Rewrite the listing below as a JSON list of strings, with each line as its own string and blank lines omitted. Leave out the pictures.

### Rows
Start

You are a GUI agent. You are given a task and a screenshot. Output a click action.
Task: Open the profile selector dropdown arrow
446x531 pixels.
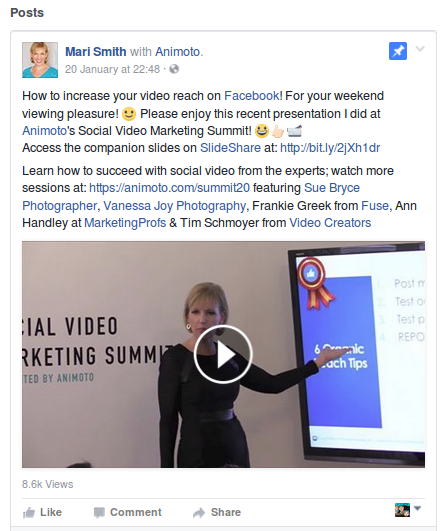click(x=418, y=508)
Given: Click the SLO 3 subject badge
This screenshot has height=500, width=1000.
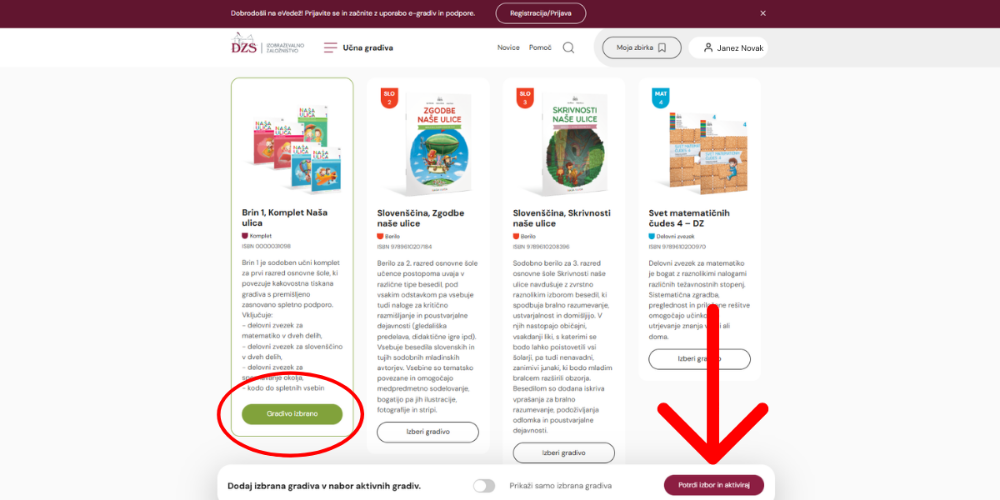Looking at the screenshot, I should 525,98.
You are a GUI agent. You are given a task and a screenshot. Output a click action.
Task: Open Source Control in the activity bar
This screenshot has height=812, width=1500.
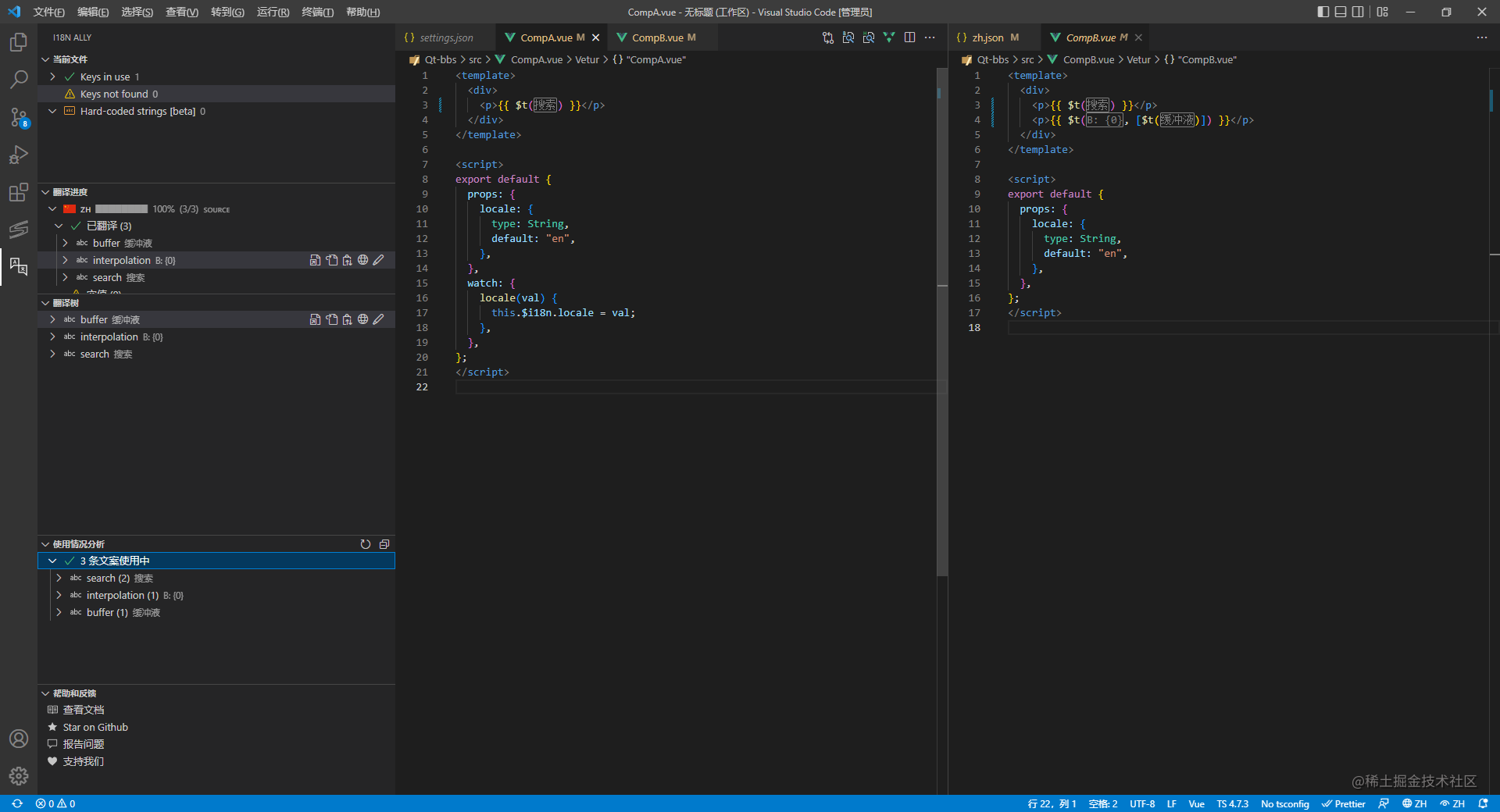[18, 118]
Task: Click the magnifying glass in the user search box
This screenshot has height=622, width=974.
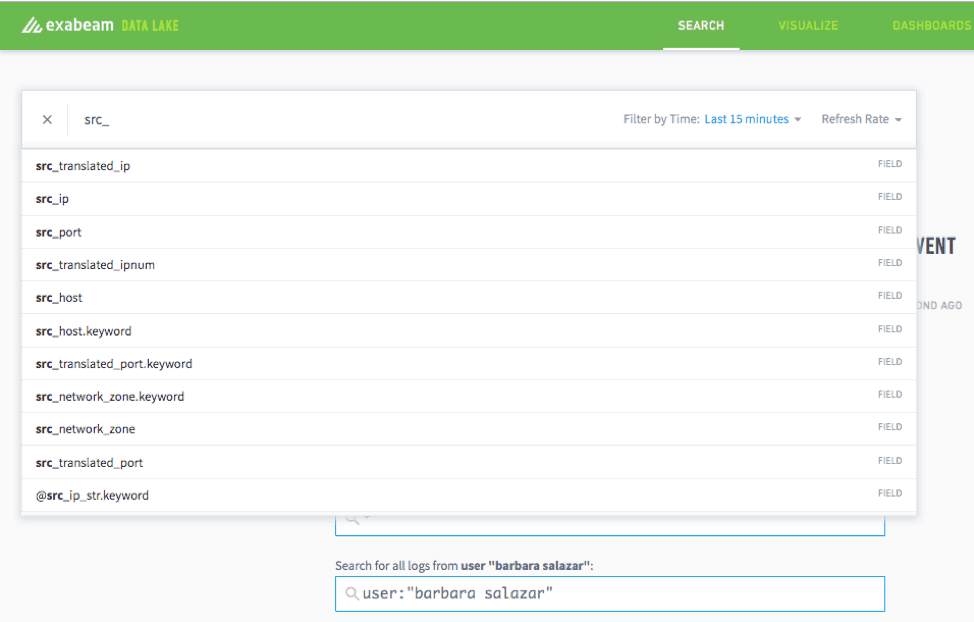Action: coord(352,593)
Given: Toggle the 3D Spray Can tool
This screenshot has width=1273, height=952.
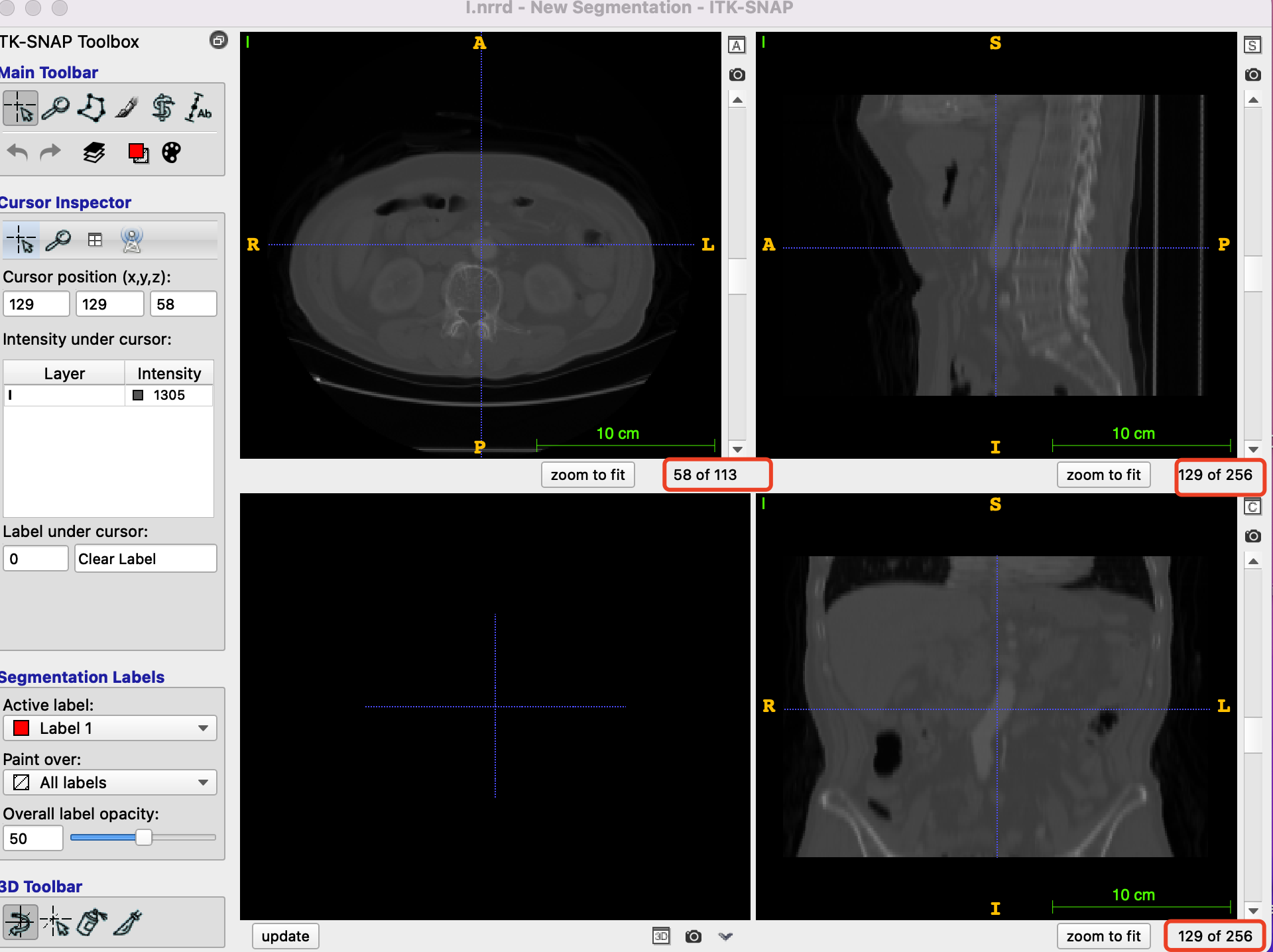Looking at the screenshot, I should (91, 922).

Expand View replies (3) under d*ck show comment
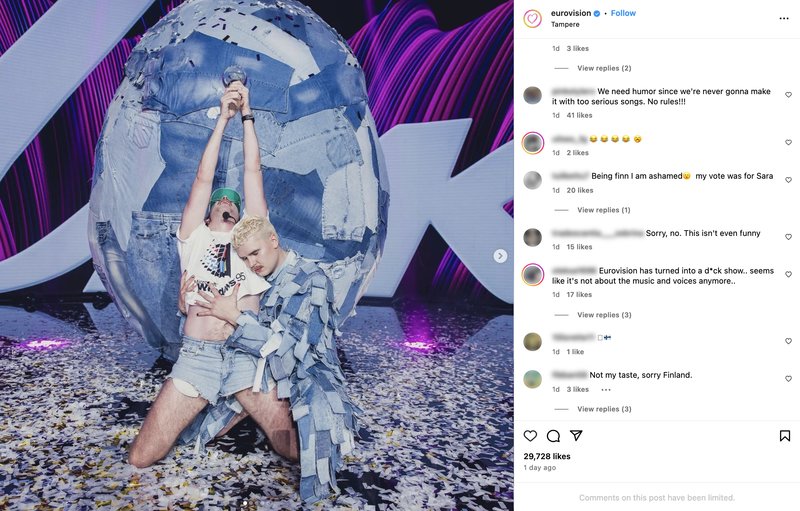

End

### Response to the exercise
[
  "You are a GUI agent. You are given a task and a screenshot. Output a click action.",
  "Task: Open the profile selector dropdown arrow",
  "446x531 pixels.",
  "click(x=418, y=508)",
  "Given: Click the SLO 3 subject badge",
  "This screenshot has height=500, width=1000.",
  "Looking at the screenshot, I should 525,98.",
  "You are a GUI agent. You are given a task and a screenshot. Output a click action.",
  "Task: Open Source Control in the activity bar",
  "This screenshot has height=812, width=1500.",
  "[18, 118]",
  "Task: Click the magnifying glass in the user search box",
  "This screenshot has height=622, width=974.",
  "Action: coord(352,593)",
  "Given: Toggle the 3D Spray Can tool",
  "This screenshot has width=1273, height=952.",
  "Looking at the screenshot, I should (91, 922).",
  "Expand View replies (3) under d*ck show comment"
]